The more incoming UV radiation that is randomly scattered, the less the chance of DNA’s exposure to it. The amount and direction of the scattering is dependent on both the wavelength of the incident ray, and the size of the particle that it is striking.
Research has shown that the smaller a particle size, the greater the evenness of scattering. It has been revealed that even though some radiation passes through the melanin, if the layer is thick enough, it will eventually be dispersed or absorbed elsewhere.
The sizes of human melanosomes range from around 228nm to 684nm. It is therefore desired, on a scattering basis, to have melanosomes closer to 230nm rather than 690nm.
On the other hand, light absorption is favored by a larger surface area, which requires larger melanosomes. Once the energy is absorbed by the melanin, it raises electrons to excited states and, in turn, passes the energy to the cell it is situated in. The cell is then assumed to use this energy to regulate its conditions and drive chemical reactions, a role similar to that of chlorophyll in photosynthesis.
As a photoprotectant, melanin can be artificially produced and incorporated into products and substances that seek to offer protection against UV radiation. In other domains, similar types of melanin have also been used in conjunction with plastics, plastic films, and optical lenses.
In the same way that melanin provides skin and hair colour, it also provides the colour of birds’ plumage, amphibians’ and reptiles’ skin or scales, and other animals’ fur. Pigmentation in animals provides bright colours that attract mates in the animal kingdom and is used for camouflage, as illustrated by the cuttlefish, which releases an ink composed of melanin particles, to distract and confuse its predators. It is thought to also be involved in the defense of fungi and bacteria against ionizing UV radiation, chemical strain and biochemical strain.
Additionally, in pathogenic microbes, melanin is used to protect the microbe from immune responses by its host. Also, in some organisms, melanin is involved in a self-defense mechanism, it encapsulates invading pathogens and is accompanied with the production of radical byproducts, it aids in the killing of pathogens.

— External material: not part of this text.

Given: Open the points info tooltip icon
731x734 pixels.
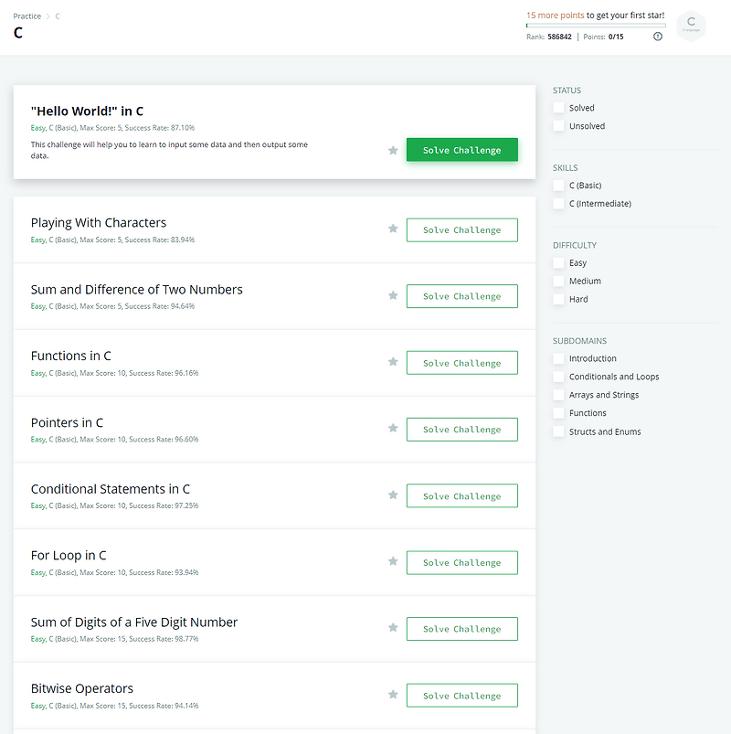Looking at the screenshot, I should [x=657, y=37].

Recently, due to the presence of melanin, fungi have shown to survive under harsh radioactive conditions. It is thought that melanin is converting ionizing radiation into a useable energy source, which promotes growth. This was first noticed after the melt down at the Chernobyl nuclear power plant in Ukraine. A sample taken of a black fungus found inside a reactor was found to contain melanin, triggering the speculation that the polymer melanin was harnessing the energy from the radioactive rays into a usable energy.
The chemical structure of the different forms of melanin have proven difficult to analyze, due to the properties of the molecule. They are found to be insoluble, amorphous, and cannot be studied as a solution or in crystal form. To overcome the frustrating properties, a partial degradation process has been used to study the separate components of each melanin structure. Two of the main melanins in the human body are eumelanin and pheomelanin (Figure 3).
The pathway to synthesize melanins is also not fully understood. It is known that tyrosine is the starting reactant, and tyrosinase the enzyme that catalyses the reaction (Figures 4 and 5).